▸ **What you are asked to do**:
Locate and copy each line in the data that contains the word "area".

[Dataset Boundary: Start]

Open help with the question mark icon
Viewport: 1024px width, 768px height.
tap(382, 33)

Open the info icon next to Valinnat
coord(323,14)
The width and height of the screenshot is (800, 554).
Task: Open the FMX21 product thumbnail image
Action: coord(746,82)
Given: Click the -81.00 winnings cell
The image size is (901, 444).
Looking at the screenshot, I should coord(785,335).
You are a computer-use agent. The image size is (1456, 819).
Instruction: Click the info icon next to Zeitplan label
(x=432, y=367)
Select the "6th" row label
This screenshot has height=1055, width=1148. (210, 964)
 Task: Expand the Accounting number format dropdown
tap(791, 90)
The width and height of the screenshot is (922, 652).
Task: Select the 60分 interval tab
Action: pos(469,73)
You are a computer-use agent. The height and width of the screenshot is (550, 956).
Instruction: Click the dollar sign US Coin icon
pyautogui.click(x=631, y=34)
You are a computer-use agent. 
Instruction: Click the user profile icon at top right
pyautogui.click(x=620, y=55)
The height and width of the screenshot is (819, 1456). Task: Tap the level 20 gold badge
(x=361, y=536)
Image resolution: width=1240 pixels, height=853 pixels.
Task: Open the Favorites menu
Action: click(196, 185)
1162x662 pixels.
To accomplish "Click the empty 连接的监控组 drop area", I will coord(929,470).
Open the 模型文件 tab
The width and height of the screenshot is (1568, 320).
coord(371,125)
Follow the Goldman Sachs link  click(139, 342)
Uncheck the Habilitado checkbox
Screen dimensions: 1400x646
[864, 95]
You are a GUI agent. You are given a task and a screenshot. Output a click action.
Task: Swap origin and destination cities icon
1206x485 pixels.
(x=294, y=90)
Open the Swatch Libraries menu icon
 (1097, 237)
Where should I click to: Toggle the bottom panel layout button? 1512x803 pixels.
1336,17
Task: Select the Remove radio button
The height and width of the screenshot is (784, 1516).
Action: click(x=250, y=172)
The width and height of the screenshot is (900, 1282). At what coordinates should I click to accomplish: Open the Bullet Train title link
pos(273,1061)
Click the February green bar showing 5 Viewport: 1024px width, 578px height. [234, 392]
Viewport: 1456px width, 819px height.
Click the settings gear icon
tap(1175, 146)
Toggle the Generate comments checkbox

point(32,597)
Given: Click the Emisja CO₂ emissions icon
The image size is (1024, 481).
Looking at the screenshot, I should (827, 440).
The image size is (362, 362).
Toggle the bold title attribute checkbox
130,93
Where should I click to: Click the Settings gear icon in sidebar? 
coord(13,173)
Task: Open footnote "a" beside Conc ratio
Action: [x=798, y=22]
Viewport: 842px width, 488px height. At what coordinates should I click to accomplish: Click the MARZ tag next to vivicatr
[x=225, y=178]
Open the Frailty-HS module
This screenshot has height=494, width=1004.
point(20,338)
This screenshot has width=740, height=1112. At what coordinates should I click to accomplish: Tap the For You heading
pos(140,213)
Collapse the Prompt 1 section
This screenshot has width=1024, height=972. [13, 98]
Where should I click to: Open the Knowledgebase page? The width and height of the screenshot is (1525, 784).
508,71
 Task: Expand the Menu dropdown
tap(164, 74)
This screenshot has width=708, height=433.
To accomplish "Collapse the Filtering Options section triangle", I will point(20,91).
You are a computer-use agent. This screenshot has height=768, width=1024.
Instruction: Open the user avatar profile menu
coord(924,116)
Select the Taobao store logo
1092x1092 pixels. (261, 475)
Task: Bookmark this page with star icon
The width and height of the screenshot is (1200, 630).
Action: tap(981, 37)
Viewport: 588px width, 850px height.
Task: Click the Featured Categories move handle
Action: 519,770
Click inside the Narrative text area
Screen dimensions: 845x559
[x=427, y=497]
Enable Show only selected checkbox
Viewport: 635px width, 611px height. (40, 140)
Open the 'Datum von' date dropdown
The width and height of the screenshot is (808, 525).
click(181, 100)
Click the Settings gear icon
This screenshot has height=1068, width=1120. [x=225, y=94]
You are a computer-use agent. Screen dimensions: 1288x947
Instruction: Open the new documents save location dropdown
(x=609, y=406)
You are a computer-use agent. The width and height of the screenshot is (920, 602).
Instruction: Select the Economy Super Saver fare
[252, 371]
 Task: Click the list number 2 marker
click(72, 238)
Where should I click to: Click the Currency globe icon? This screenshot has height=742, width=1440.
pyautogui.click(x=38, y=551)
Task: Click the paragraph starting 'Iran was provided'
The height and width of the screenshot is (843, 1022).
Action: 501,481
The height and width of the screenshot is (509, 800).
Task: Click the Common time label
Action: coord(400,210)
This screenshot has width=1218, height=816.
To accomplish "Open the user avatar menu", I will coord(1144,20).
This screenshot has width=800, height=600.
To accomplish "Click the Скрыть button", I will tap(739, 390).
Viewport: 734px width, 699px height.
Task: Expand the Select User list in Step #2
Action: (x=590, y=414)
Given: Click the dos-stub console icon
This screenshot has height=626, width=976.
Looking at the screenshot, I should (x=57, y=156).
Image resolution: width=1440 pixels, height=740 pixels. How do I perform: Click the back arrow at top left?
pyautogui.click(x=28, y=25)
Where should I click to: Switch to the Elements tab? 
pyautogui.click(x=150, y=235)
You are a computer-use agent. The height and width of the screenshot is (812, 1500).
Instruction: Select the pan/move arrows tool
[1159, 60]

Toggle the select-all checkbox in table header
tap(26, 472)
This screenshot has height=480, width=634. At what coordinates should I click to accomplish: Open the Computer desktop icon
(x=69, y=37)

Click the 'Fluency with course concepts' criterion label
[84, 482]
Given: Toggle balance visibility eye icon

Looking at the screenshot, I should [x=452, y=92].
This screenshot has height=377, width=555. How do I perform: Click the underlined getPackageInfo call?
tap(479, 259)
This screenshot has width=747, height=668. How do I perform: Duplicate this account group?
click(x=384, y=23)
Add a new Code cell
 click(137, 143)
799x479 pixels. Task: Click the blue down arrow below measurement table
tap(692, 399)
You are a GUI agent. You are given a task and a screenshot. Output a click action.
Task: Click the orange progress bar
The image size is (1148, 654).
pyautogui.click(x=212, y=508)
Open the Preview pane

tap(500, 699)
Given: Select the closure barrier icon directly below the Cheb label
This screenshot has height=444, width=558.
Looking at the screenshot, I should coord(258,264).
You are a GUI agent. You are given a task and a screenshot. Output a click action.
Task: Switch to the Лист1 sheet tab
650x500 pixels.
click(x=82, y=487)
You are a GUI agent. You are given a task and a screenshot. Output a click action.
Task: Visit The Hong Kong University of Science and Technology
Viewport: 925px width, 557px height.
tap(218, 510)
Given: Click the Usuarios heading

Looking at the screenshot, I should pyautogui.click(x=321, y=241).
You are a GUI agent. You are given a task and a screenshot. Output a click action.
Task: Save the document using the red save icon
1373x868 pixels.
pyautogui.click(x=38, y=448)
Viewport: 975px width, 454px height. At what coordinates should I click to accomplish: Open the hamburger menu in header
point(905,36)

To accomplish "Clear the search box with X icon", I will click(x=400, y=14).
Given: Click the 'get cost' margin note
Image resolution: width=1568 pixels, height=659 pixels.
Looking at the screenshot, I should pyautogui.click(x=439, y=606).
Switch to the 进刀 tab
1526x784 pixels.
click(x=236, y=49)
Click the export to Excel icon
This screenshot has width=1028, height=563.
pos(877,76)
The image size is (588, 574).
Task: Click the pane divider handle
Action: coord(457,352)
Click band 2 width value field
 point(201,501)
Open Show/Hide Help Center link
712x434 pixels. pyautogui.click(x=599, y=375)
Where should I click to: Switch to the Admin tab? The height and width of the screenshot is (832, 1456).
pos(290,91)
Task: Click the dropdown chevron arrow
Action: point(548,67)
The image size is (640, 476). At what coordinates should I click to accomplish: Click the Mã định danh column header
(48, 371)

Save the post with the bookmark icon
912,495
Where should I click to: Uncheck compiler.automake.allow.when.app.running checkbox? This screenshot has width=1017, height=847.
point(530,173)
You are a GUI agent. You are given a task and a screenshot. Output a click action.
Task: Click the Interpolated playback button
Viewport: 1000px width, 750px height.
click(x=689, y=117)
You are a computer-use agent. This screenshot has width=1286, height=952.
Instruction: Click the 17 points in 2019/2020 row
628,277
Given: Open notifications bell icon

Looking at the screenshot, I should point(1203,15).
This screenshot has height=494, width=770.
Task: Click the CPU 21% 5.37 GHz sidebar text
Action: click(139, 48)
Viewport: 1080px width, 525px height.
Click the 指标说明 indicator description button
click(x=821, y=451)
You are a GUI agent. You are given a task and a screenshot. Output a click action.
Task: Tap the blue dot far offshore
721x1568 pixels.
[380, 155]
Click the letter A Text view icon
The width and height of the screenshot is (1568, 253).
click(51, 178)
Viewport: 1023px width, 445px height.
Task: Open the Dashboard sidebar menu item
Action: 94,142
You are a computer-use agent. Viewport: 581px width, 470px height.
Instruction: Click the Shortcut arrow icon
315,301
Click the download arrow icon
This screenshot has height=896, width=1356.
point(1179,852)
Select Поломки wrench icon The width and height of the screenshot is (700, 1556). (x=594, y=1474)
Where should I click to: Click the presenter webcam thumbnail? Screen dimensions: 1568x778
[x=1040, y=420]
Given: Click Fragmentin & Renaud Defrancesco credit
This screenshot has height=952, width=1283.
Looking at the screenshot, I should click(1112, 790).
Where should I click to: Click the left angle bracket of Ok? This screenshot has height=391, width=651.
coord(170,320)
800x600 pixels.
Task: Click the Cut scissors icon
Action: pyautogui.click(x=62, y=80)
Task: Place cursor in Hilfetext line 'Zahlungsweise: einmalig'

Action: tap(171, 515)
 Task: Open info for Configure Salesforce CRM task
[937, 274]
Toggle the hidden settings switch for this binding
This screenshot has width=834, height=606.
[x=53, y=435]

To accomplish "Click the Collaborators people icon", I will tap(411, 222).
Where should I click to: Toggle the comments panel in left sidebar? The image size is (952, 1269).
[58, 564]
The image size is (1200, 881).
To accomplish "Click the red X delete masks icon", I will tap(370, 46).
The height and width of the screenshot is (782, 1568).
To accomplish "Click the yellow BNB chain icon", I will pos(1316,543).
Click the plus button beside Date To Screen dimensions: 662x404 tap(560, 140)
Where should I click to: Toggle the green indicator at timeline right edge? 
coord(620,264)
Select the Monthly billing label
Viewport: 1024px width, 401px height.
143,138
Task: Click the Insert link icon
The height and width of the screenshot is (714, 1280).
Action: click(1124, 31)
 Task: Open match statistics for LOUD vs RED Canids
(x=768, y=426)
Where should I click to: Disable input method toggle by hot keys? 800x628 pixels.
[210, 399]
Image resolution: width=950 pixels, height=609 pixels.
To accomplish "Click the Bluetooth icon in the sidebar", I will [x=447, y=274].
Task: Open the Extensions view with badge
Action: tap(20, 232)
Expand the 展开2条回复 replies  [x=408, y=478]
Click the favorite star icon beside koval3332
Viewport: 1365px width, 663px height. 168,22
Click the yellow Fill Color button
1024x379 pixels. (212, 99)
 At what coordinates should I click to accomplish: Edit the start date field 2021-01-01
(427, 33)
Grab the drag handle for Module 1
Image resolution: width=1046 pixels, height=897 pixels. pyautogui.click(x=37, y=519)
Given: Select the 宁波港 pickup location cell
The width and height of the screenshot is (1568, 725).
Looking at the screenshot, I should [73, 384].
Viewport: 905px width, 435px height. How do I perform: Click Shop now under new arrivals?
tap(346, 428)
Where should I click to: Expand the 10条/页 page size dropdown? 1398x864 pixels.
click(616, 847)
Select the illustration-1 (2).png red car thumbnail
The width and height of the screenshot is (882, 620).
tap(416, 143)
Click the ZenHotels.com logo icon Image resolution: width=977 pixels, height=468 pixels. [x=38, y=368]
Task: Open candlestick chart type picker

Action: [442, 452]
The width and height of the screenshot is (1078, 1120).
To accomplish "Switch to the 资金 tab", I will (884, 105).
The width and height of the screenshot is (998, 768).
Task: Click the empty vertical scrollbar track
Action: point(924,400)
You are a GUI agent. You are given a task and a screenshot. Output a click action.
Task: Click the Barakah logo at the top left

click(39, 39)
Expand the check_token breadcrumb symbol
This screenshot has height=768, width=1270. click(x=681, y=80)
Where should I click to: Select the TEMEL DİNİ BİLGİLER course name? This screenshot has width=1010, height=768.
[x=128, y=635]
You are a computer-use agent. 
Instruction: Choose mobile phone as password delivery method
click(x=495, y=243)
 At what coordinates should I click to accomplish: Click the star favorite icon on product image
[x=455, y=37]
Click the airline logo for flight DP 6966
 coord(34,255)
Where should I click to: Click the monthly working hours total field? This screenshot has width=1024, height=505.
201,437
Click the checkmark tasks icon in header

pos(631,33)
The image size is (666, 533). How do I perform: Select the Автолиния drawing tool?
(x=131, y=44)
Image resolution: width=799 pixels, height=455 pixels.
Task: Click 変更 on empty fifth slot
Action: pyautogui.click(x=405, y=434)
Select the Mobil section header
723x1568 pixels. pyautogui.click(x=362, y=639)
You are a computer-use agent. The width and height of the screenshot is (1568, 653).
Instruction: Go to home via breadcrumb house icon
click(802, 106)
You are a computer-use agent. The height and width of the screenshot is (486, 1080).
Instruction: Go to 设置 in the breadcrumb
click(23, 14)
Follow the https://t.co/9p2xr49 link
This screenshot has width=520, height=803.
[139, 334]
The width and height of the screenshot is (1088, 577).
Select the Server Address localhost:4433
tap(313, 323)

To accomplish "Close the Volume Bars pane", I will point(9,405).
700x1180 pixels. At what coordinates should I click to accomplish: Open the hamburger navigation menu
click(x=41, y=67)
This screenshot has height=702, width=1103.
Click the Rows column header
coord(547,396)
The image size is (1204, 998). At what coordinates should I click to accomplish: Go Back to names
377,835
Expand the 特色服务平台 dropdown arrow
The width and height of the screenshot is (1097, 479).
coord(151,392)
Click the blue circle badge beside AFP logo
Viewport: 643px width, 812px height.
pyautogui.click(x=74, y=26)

[Dataset Boundary: End]

▸ **Task solution**:
To accomplish "Click the empty 连接的监控组 drop area", I will coord(929,470).
Click inside the Narrative text area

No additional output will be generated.